Heras: ‘Stay connected with employees who work remotely’

What’s the best way to facilitate a hybrid workplace while ensuring that remote employees stay connected to the company?

'Close connections and staying down to earth’

Heras is a European company specializing in perimeter security. It has 8 offices in 8 countries and around 1,100 employees. Ask Kristel Ignoul, Chief Human Resource Officer at Heras, to describe the company’s culture in a nutshell, and she would say ‘close connections and staying down to earth’. Like countless other companies, the pandemic forced Heras to get on the digital express train; they switched from working at the office to working from home through virtual channels. A lot of time has passed since then. How has digitalization affected their corporate culture? And what about the close connections between employees?

Working remotely via Office 365

When the pandemic broke out, all Heras employees started working from home. Almost overnight, working remotely meant communicating online and discovering and getting to grips with digital channels. Kristel: ‘The first challenge we ran into was the lack of systems to ensure that this process was streamlined.’ Fortunately, a switch to Microsoft Office 365 was already in the works for the Dutch branches, which helped enormously. In addition, all employees received a brand-new laptop.

More than just technology

And yet, explains Kristel, it’s not the technology that keeps the connection strong; it’s what you do with it that counts. ‘Each department figured out its own way of dealing with this. Most of them organized a couple of Teams meetings each week with the whole team, the department and the various sub-teams. This allowed them to keep the lines of communication short and meant they could discuss how things were going and step in where necessary.’

To ensure that employees weren’t overloaded with Teams requests, guidelines were provided for scheduling meetings. Employees’ diaries were sometimes jam-packed with meetings, and they didn’t have enough breaks in between. Thanks to the guidelines, they now have enough space to catch their breath.

As a result, Heras’s digital transformation went smoothly. ‘We were looking for a middle ground that catered to everyone, with a digital and physical workplace. Where necessary, employees could take an office chair and a screen home with them. We also gave them plenty of tips and pointers, for example, on how to set up the height of their desk correctly and how to maintain structure in their working day when working from home.’

‘Schedule 50-minute meetings so that there is enough space between appointments.’

'To ensure that employees weren’t overloaded with Teams requests, we provided guidelines for scheduling meetings. Employees’ diaries were sometimes jam-packed with meetings, and they didn’t have enough breaks in between. Thanks to the guidelines, they now have enough space to catch their breath.'

- Kristel Ignoul, Chief Human Resource Officer at Heras

Impact on employees

Some employees have embraced the change and don’t want to return to the pre-pandemic situation. They feel more productive and see the switch as something positive.

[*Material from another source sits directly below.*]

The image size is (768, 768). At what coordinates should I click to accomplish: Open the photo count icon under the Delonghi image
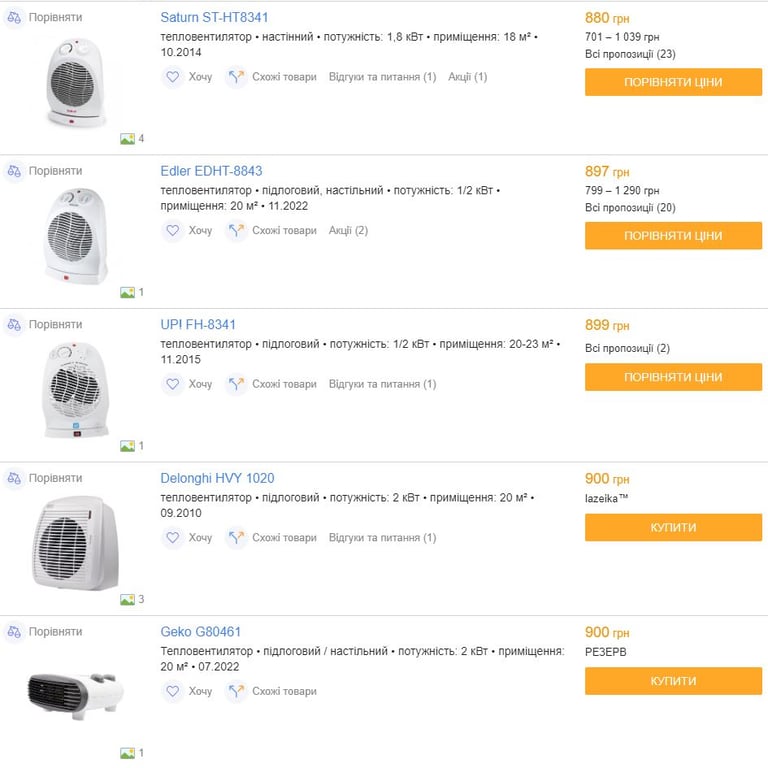pos(127,600)
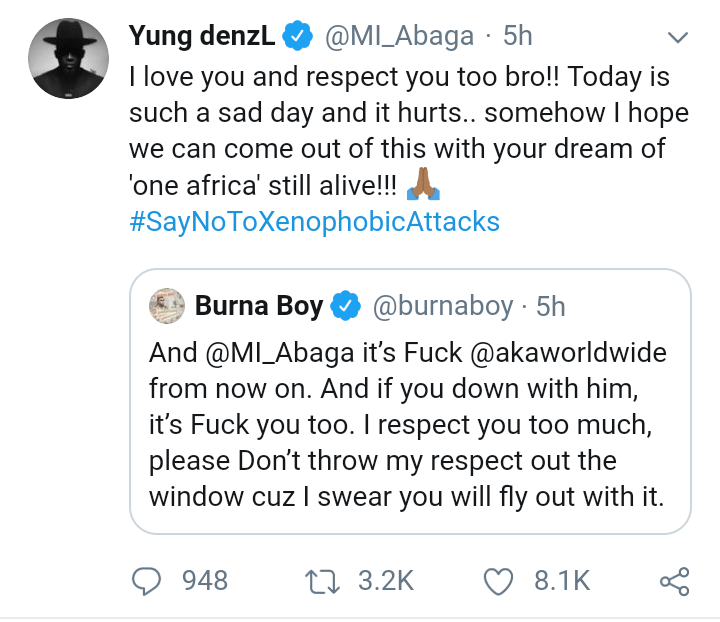
Task: Open Yung denzL's profile picture
Action: click(66, 59)
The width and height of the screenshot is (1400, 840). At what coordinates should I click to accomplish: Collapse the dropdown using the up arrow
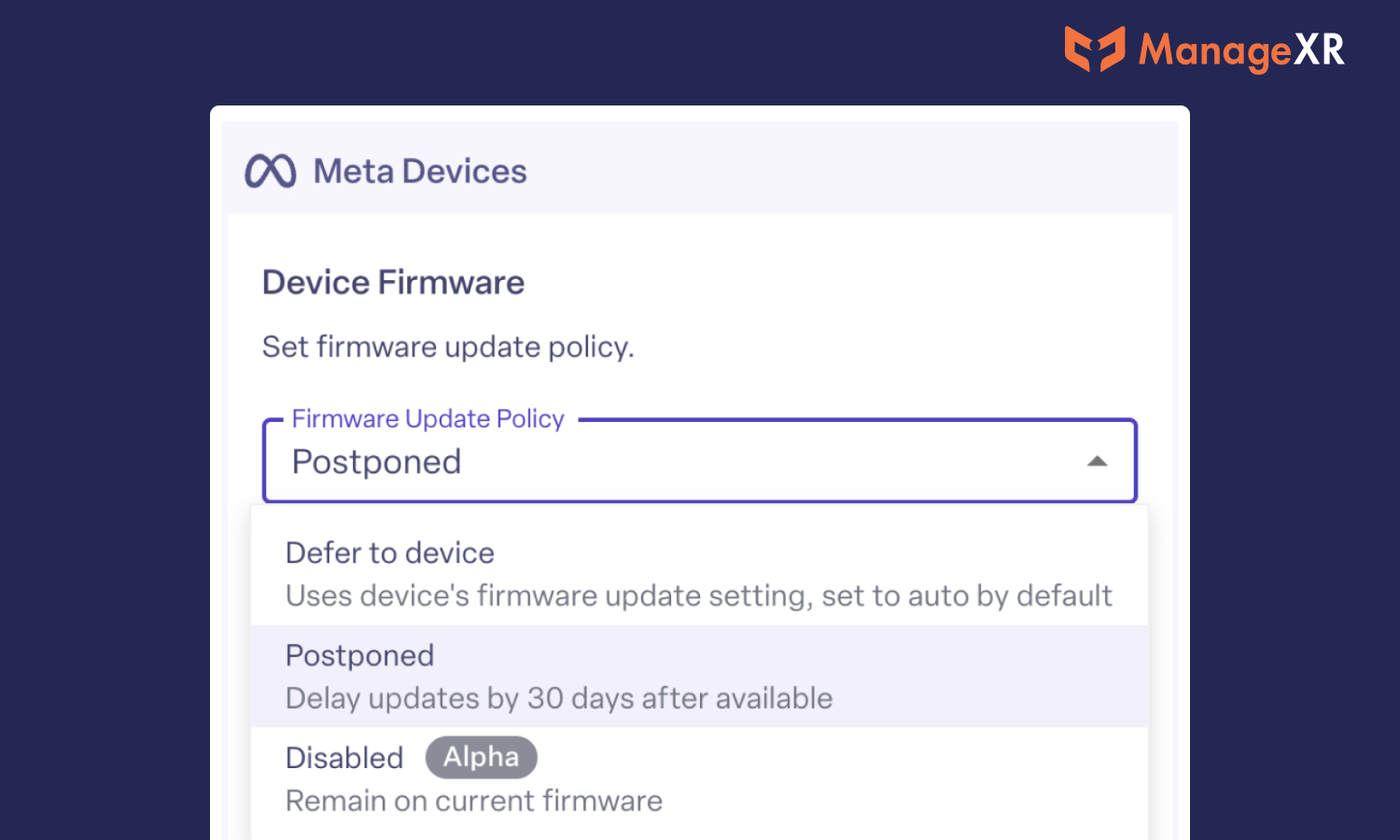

Others are taking a little longer to fully adapt to the changes; the company picked up on this and stepped in to help. ‘For instance, managers are helping out by organizing day-start calls and sharing tools to help people organize their work more efficiently.’

'Respecting everyone’s ability to adapt and the pace at which everyone participates in the transition is the key to a successful change.'

Kristel Ignoul Chief Human Resource Officer

From informal to rational

Digital meetings make interactions a lot more rational, says Kristel. ‘Social conversations become shorter, and you get to the point of a meeting much more quickly. Although this makes the workplace more professional, employees miss out on some of the enjoyment at work.’ Those informal chats quickly fall by the wayside, explains Kristel. ‘So then you have to actively work on those social interactions with your employees.’

Heras organized all sorts of things to maintain strong ties. In the UK, a monthly online social activity was organized, such as a quiz or a meeting on a particular theme. In the Netherlands, a bingo night was organized. These kinds of events go a long way to helping employees enjoy their work and to maintaining a strong bond with the company.

Hybrid working: the way to go

Kristel: ‘Nevertheless, working entirely from home for such a long period of time is still a major challenge for many people. Colleagues find it harder to switch off, the line between work and home becomes blurred and there’s a greater disconnect with the company. Or at least, there is if you don’t put in the effort. However, working at the office every day is, unfortunately, not an option due to the pandemic, which means that hybrid working is the future.’

After the pandemic, Heras is ready to tread a new path. A new ‘working from home’ policy has been drawn up, which stipulates that people will return to the office for at least three days a week. The best of both worlds: the right balance between working from home and at the office, face-to-face meetings and professional online meetings and the efficiency of remote working.